Aarhus: A growing city to discover new music
SPOT festival has an unpredictable nature that suites Denmark’s weather: What will happen next is a mystery that is about to be unfolded, and it is not until one attends this festival that one comes to understand what it is really about. Big bands and venues? Forget about it. Booking legendary headliners? That is a task already assigned to other music festivals.

While Aarhus has grown under the shade of a music capital like Copenhagen, Denmark’s second biggest city has created a musical and cultural scene of its own, forming a unique atmosphere that cannot be compared to other music events, and which is expressed in the shape of independent music venues and festivals like SPOT.

Días Nórdicos: Destroying the world’s walls through music
At a glance, this music celebration might seem like a very local one, since its program is mostly conformed by Danish and other Scandinavian music acts. Nonetheless, one of the festival’s biggest bets consists on partnering up with music collectives and platforms whose main focus is to bring live performances with a different approach towards what could be done on-stage.

Días Nórdicos is a project whose main aim is to set the spotlight on emerging artists from Nordic countries, Spain, and Latin America, in order to make a significant cultural exchange between these cultures. After seven years of successful residences in Latin America and Europe, Días Nórdicos’ eighth edition arrived to SPOT Festival 2017 with live acts such as Slow Train Soul, Ida Wenøe, Lucio Mantel, Mariana Paraway, Ricardo Vicente, Axel Krygier, Le Parody, and Diosque.

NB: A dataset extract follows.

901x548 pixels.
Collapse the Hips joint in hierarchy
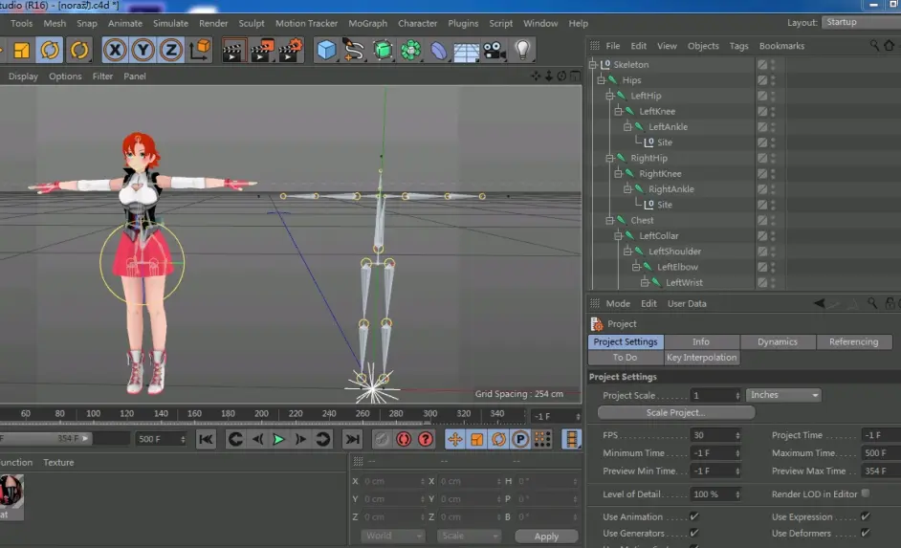(603, 80)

With an opening concert in the shape of a laboratory at Godsbanen music venue, all participating artists created unique fusions of their own musical styles by performing together different songs, which they composed during the past days.

The laboratory at Días Nórdicos, alongside a second set of individual live acts, highlighted the true essence of this festival, which was accurately expressed by Morten Varano from Slow Train Soul, earlier today, at the reception of this 2017 edition:

“I was talking to one of the musicians from Argentina. And, you see, my Spanish was not very good and his English wasn’t very good either, but we managed to understand each other through music to create something new. Music acts as a common tongue that we all can understand. It immediately makes all -cultural, racial, and politic- walls come down.

Photo: Henrik Friis

 

And one could feel Varano’s words materialized in each performance, as everyone -organizers, artists, and the audience- could see such different countries like Spain, Argentina, and Denmark, coming together as one in a single place, on a particular stage, and with the mindset of crumbling down the barriers the world has created between people, which can only be torn down by music itself.